▶ _Provided records_

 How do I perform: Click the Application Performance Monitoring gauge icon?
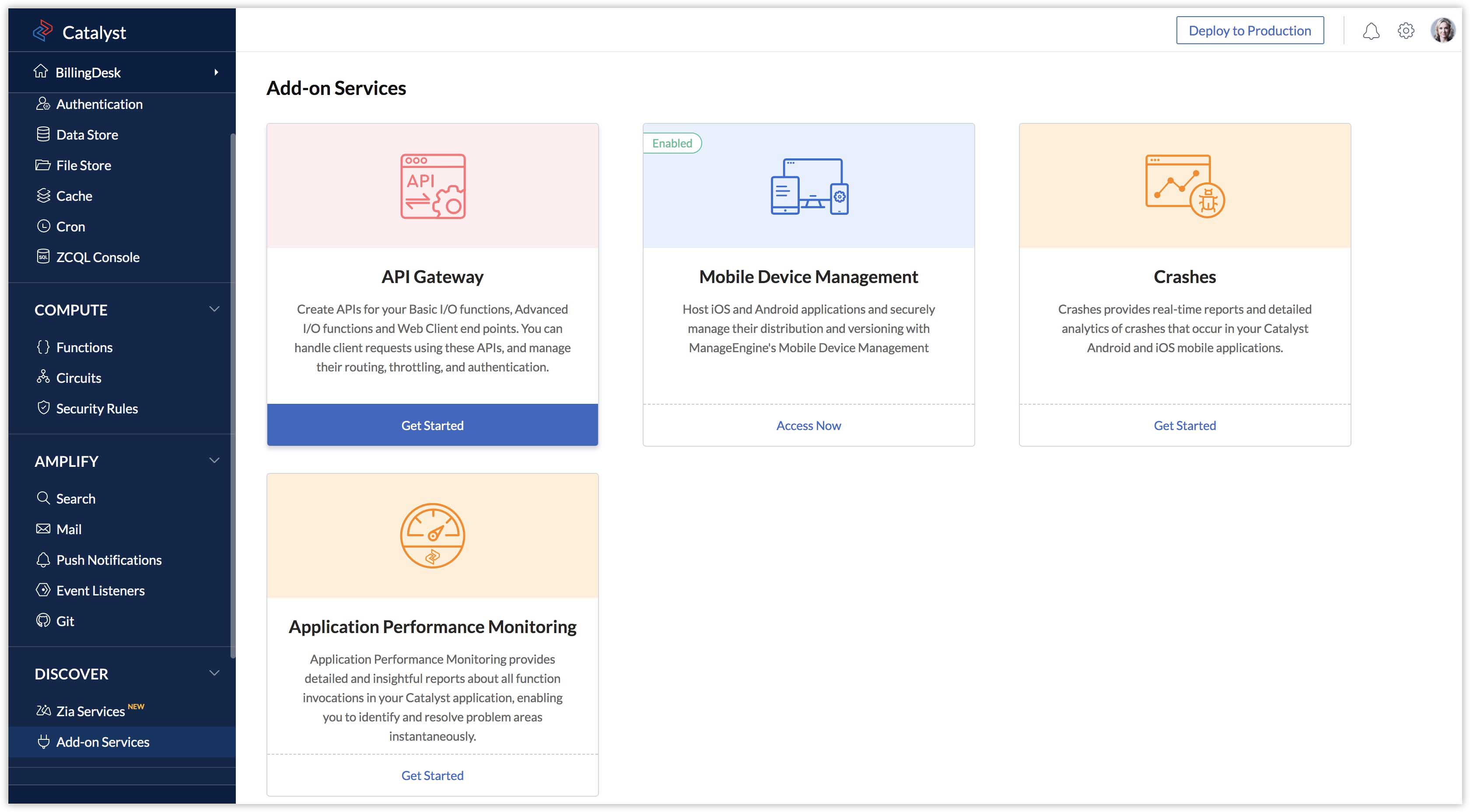433,535
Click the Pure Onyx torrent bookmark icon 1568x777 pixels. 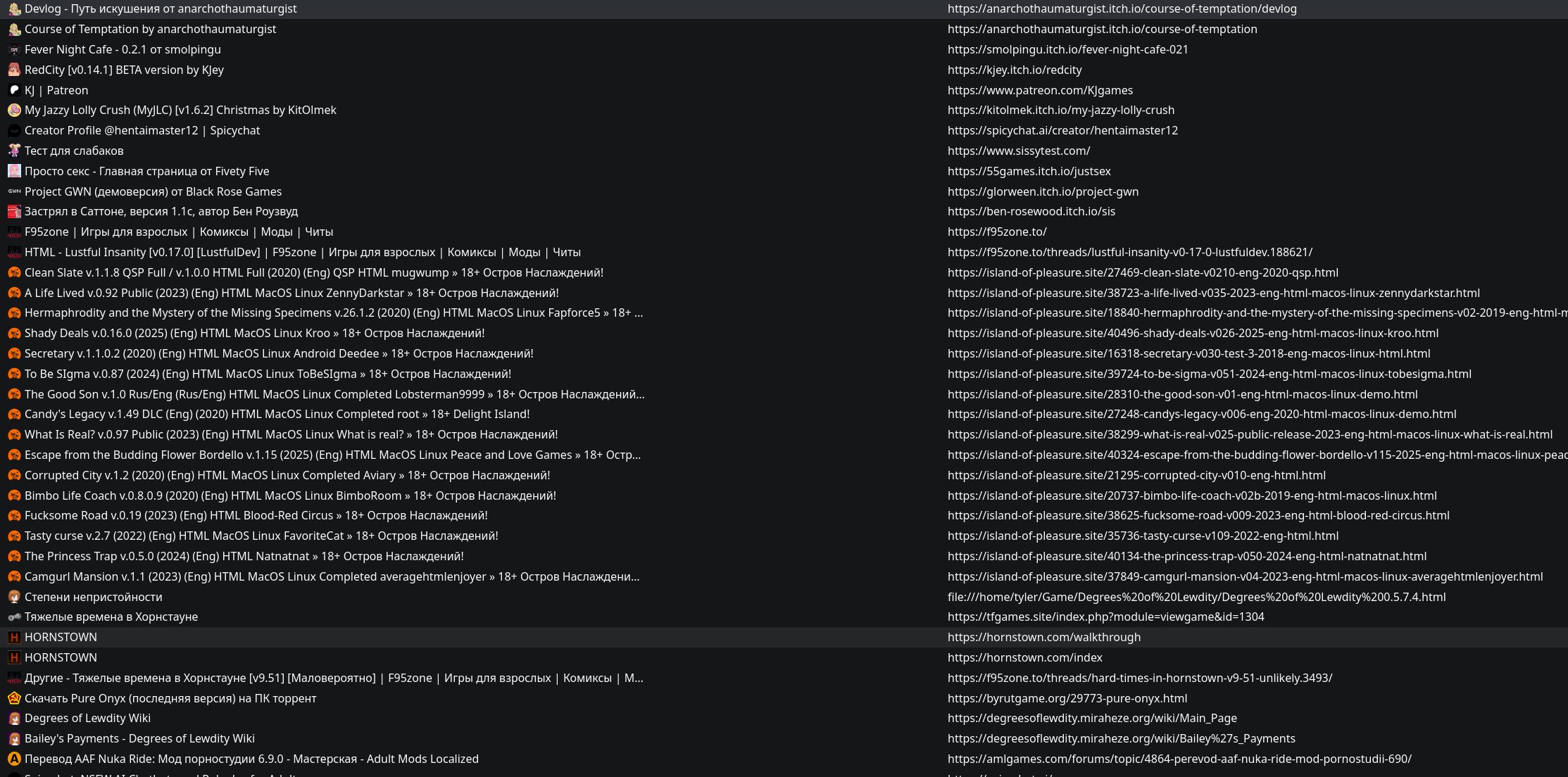pyautogui.click(x=14, y=698)
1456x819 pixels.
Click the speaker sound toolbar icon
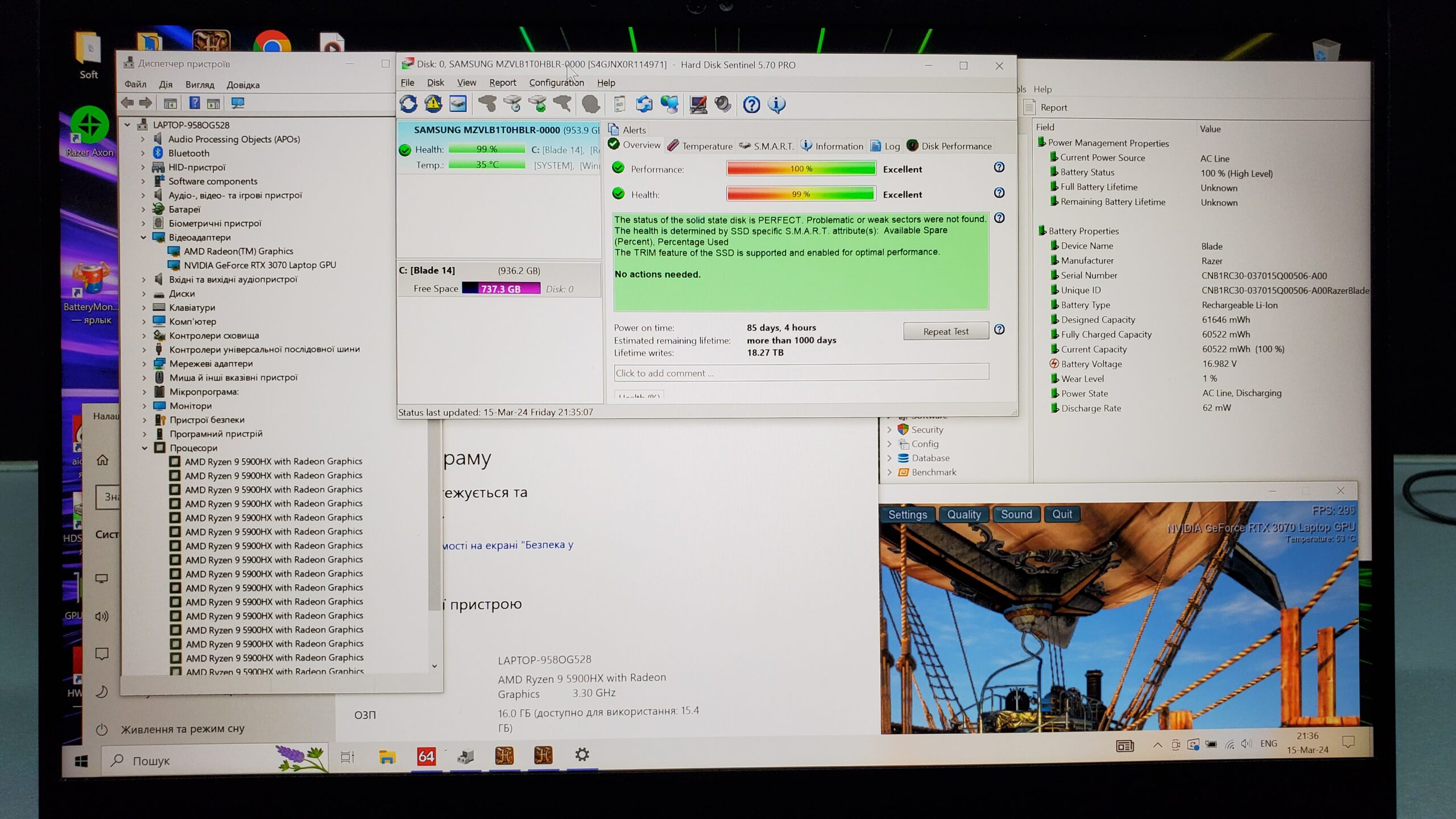(x=723, y=105)
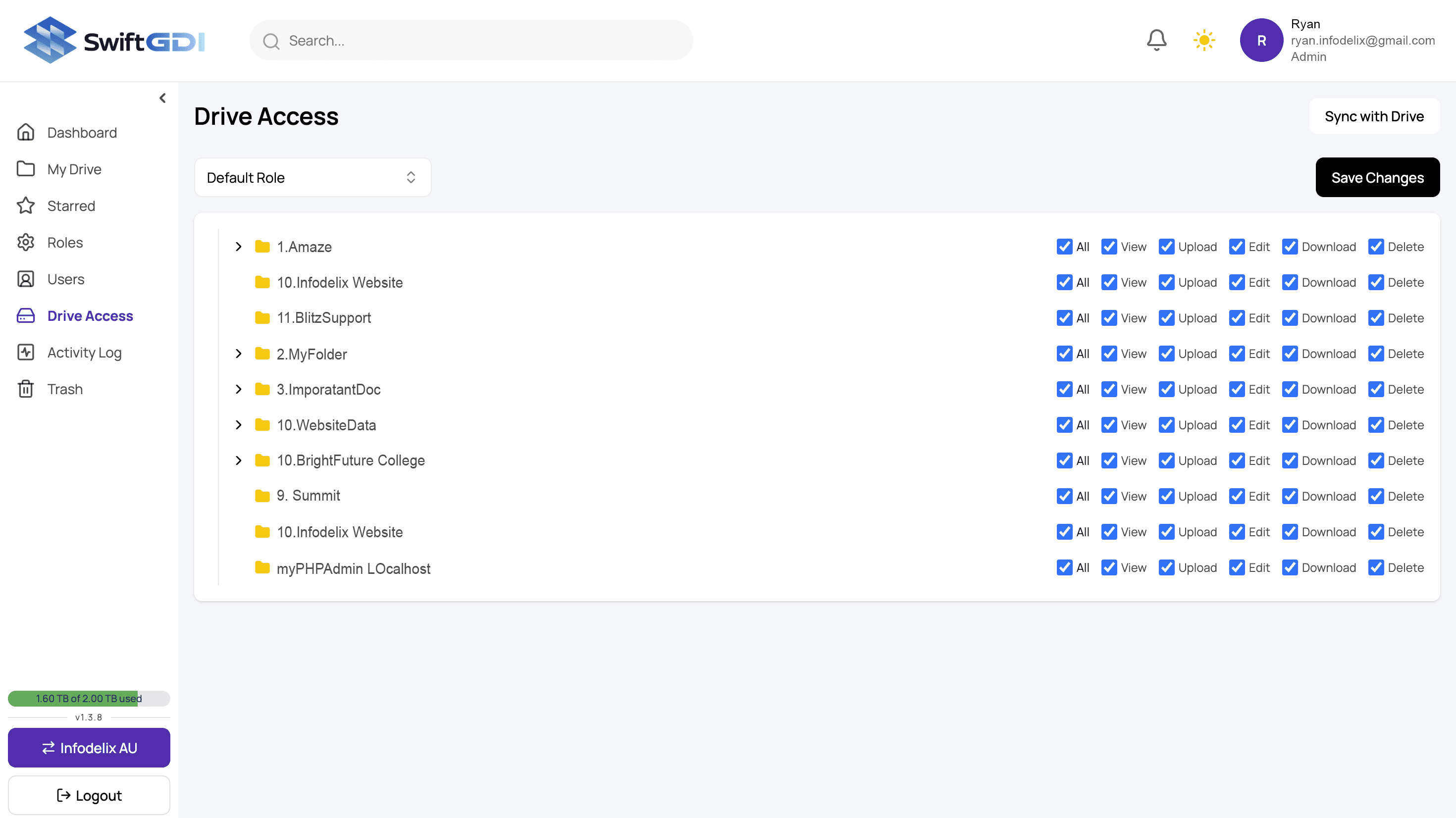Screen dimensions: 1456x818
Task: Click the Roles gear icon
Action: [25, 243]
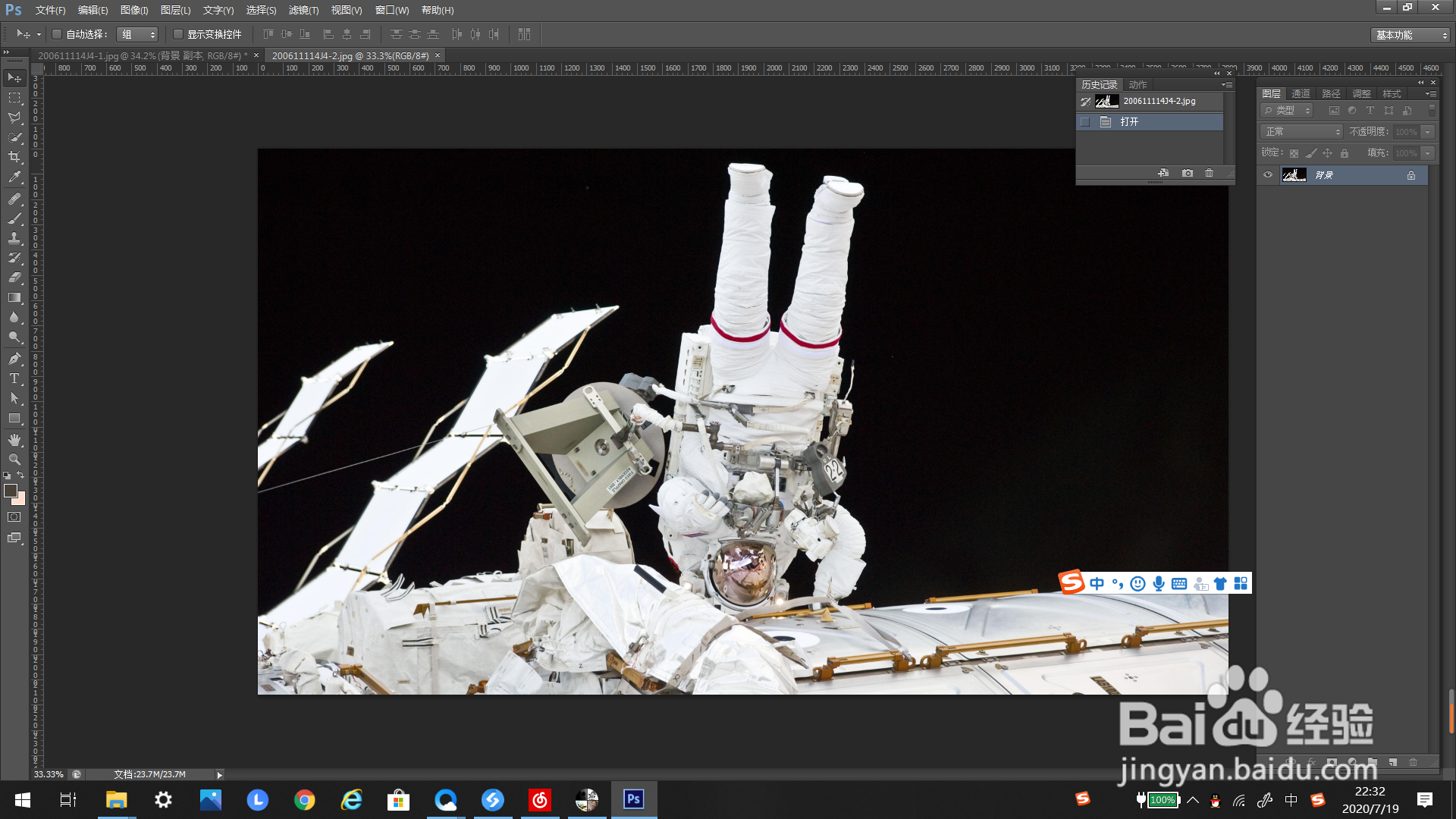Screen dimensions: 1456x819
Task: Switch to the 通道 tab
Action: 1301,94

▶ _How to complete this task_
With the pictures excluded, transcribe word for word only the lines from the one containing "1456x819 pixels." through the last line of the records.

▶ _Solved problem_
1456x819 pixels.
Click the speaker sound toolbar icon
(x=723, y=105)
Screen dimensions: 1456x818
Task: Click the Roles gear icon
Action: [25, 243]
Screen dimensions: 1456x819
Task: Switch to the 通道 tab
Action: 1301,94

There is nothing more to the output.